[Written instruction]
Could you copy the listing word for word, starting at the line that contains "Click the Print icon in toolbar" and ending at the last line of the listing, with both ends included?

(Saved entries)

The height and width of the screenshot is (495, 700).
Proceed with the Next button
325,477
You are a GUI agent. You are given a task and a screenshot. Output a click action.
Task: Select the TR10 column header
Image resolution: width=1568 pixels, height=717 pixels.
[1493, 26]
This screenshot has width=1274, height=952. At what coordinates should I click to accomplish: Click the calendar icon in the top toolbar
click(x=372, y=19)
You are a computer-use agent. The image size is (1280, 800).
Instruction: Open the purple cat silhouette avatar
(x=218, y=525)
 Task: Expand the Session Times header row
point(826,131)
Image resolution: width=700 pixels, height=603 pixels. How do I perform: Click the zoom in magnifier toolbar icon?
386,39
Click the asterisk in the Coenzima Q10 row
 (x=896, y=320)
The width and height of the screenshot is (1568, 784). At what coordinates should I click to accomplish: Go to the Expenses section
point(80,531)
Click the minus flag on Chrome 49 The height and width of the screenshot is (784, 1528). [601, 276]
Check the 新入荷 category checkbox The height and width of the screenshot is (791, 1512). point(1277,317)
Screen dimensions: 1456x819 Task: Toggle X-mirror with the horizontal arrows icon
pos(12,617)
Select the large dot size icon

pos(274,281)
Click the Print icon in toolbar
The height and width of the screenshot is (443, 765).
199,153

[Solution to the exercise]
Click the Print icon in toolbar
The height and width of the screenshot is (443, 765).
199,153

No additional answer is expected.